= Textauszug =
Abdampfen in der Provence


Der gewiegte Leser merkt es sofort, ich bin immer noch an der französischen Mittelmeerküste, Côte d’Azur genannt. Azur und les Bleus, schon wieder die Assoziation mit Fussball. Wie schnell ändern sich doch die Zeiten, wenn es um das runde Leder geht. Die hochgejubelten Bleus bringen nach dem Triumph gegen la Petite Suisse kein Tor zustande, obwohl sie einen Mann mehr auf dem Platz haben. Wie lassen doch die Medien anderntags Dampf darüber ab, ja noch schlimmer, man hätte dem geliebten Giroud schon wieder rot zeigen müssen, so schreiben sie, dann wäre er definitiv abgedampft. Der arme Steve von Bergen ist ja auch schon wieder zu Hause nach seiner mittlerweile operierten Orbitaboden-Fraktur, Blowout-Fraktur genannt. Ausgeblasen, abgedampft, Bleu-out….

= Daten =

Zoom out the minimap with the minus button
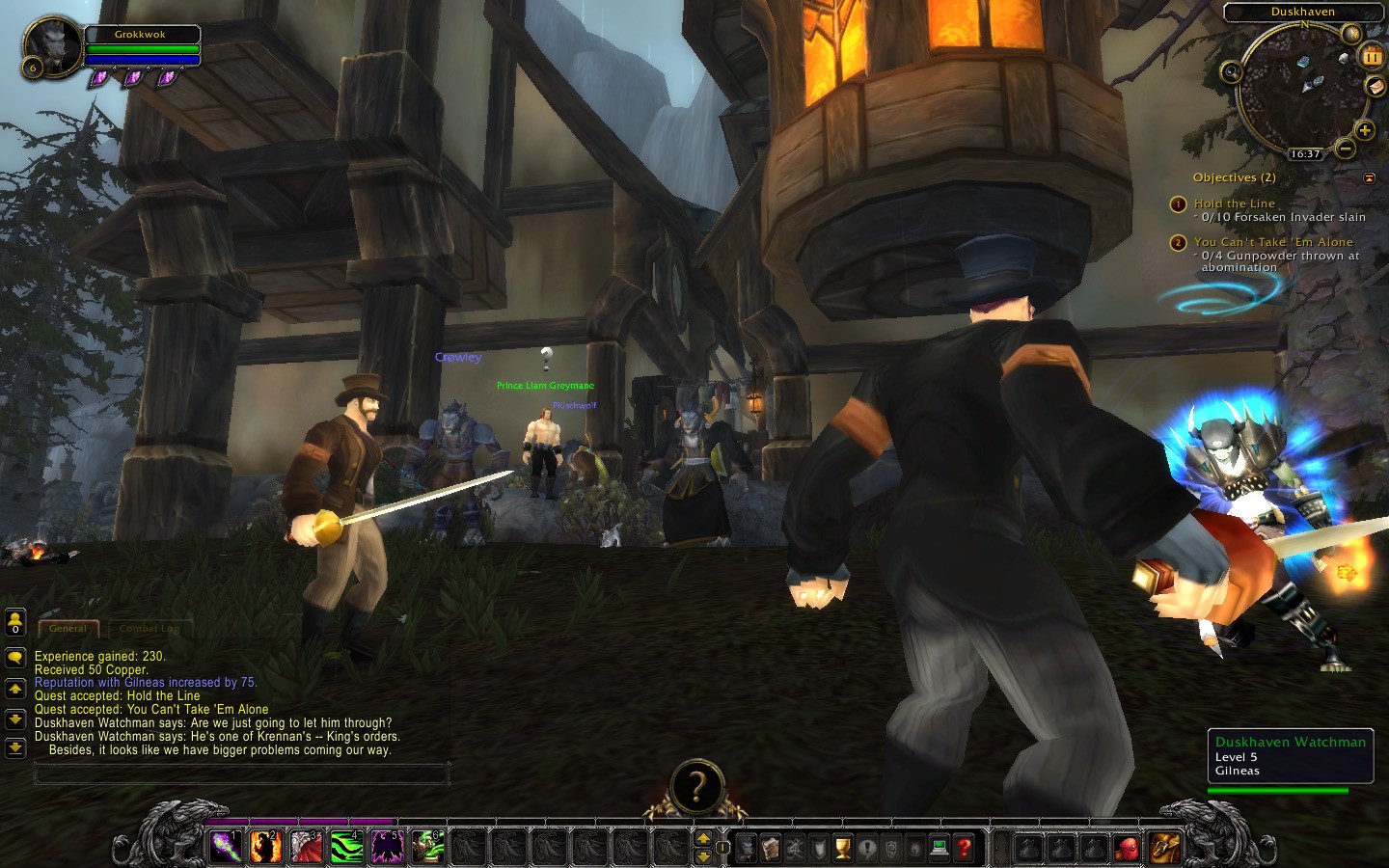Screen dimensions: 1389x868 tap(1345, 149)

= Aufgabe 1 =
Schreiben Sie aus dem Textauszug über die Côte d’Azur den Abschnitt ab, der mit „Der gewiegte Leser“ anfängt und bis „Ausgeblasen, abgedampft, Bleu-out….“ weitergeht.
= Aufgabe 2 =
Welchen Namen trägt die französische Mittelmeerküste laut dem Textauszug?

= Lösung 1 =
Der gewiegte Leser merkt es sofort, ich bin immer noch an der französischen Mittelmeerküste, Côte d’Azur genannt. Azur und les Bleus, schon wieder die Assoziation mit Fussball. Wie schnell ändern sich doch die Zeiten, wenn es um das runde Leder geht. Die hochgejubelten Bleus bringen nach dem Triumph gegen la Petite Suisse kein Tor zustande, obwohl sie einen Mann mehr auf dem Platz haben. Wie lassen doch die Medien anderntags Dampf darüber ab, ja noch schlimmer, man hätte dem geliebten Giroud schon wieder rot zeigen müssen, so schreiben sie, dann wäre er definitiv abgedampft. Der arme Steve von Bergen ist ja auch schon wieder zu Hause nach seiner mittlerweile operierten Orbitaboden-Fraktur, Blowout-Fraktur genannt. Ausgeblasen, abgedampft, Bleu-out….

= Lösung 2 =
Côte d’Azur